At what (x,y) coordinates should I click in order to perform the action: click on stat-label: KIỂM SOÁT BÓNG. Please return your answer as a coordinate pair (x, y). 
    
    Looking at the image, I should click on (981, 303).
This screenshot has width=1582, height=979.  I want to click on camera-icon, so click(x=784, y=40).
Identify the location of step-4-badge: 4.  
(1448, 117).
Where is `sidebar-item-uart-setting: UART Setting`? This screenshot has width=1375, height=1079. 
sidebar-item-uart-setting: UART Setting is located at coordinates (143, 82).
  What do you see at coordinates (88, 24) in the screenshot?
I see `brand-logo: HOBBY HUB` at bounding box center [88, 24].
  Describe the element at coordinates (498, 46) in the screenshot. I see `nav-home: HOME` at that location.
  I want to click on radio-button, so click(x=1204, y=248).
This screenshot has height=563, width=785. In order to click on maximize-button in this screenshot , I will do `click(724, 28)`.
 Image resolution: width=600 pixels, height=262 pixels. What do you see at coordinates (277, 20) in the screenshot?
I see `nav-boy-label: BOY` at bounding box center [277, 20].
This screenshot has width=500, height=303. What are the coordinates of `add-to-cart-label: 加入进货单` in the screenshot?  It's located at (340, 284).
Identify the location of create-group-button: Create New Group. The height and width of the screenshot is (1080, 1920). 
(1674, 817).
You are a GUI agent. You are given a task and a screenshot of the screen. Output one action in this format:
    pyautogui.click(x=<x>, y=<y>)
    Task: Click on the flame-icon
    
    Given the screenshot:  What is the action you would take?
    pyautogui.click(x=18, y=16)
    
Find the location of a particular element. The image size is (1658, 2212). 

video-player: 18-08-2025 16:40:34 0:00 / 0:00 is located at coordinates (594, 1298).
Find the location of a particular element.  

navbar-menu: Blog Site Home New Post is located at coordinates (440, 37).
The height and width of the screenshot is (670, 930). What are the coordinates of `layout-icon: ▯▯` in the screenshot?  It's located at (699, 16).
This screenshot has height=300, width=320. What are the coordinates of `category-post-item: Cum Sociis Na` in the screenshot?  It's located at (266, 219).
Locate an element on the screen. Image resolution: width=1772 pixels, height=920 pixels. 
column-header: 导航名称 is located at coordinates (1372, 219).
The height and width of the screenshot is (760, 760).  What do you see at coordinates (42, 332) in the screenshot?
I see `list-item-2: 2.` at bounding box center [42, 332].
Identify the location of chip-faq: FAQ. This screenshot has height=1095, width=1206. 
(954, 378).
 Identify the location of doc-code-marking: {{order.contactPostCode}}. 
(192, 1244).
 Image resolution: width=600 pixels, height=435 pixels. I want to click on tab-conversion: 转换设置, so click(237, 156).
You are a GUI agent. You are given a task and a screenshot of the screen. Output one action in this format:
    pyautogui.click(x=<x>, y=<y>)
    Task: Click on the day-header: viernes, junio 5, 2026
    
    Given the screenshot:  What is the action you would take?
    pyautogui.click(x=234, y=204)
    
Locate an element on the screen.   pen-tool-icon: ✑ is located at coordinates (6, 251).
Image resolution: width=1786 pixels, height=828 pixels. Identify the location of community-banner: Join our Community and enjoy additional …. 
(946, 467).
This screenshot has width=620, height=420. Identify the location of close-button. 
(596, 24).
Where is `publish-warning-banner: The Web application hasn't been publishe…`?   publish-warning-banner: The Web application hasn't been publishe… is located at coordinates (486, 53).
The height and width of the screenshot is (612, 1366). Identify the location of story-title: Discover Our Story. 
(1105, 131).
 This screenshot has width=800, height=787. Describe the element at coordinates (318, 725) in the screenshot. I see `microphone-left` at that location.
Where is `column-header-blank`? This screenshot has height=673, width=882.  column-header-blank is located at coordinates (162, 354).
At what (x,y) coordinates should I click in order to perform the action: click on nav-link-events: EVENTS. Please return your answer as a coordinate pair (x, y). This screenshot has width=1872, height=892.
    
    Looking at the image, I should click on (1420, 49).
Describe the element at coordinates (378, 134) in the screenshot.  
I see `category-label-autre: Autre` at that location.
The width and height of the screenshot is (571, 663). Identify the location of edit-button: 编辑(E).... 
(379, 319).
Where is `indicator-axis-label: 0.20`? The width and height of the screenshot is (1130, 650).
───
#### Requirement:
Please reproduce, word for word, the items from the line containing "Find the location of a particular element. The" through the line containing "(954, 378).", including both of those lines.

#### Answer to this exercise:
Find the location of a particular element. The image size is (1658, 2212). 

video-player: 18-08-2025 16:40:34 0:00 / 0:00 is located at coordinates (594, 1298).
Find the location of a particular element.  

navbar-menu: Blog Site Home New Post is located at coordinates (440, 37).
The height and width of the screenshot is (670, 930). What are the coordinates of `layout-icon: ▯▯` in the screenshot?  It's located at (699, 16).
This screenshot has height=300, width=320. What are the coordinates of `category-post-item: Cum Sociis Na` in the screenshot?  It's located at (266, 219).
Locate an element on the screen. Image resolution: width=1772 pixels, height=920 pixels. 
column-header: 导航名称 is located at coordinates (1372, 219).
The height and width of the screenshot is (760, 760).  What do you see at coordinates (42, 332) in the screenshot?
I see `list-item-2: 2.` at bounding box center [42, 332].
Identify the location of chip-faq: FAQ. This screenshot has height=1095, width=1206. 
(954, 378).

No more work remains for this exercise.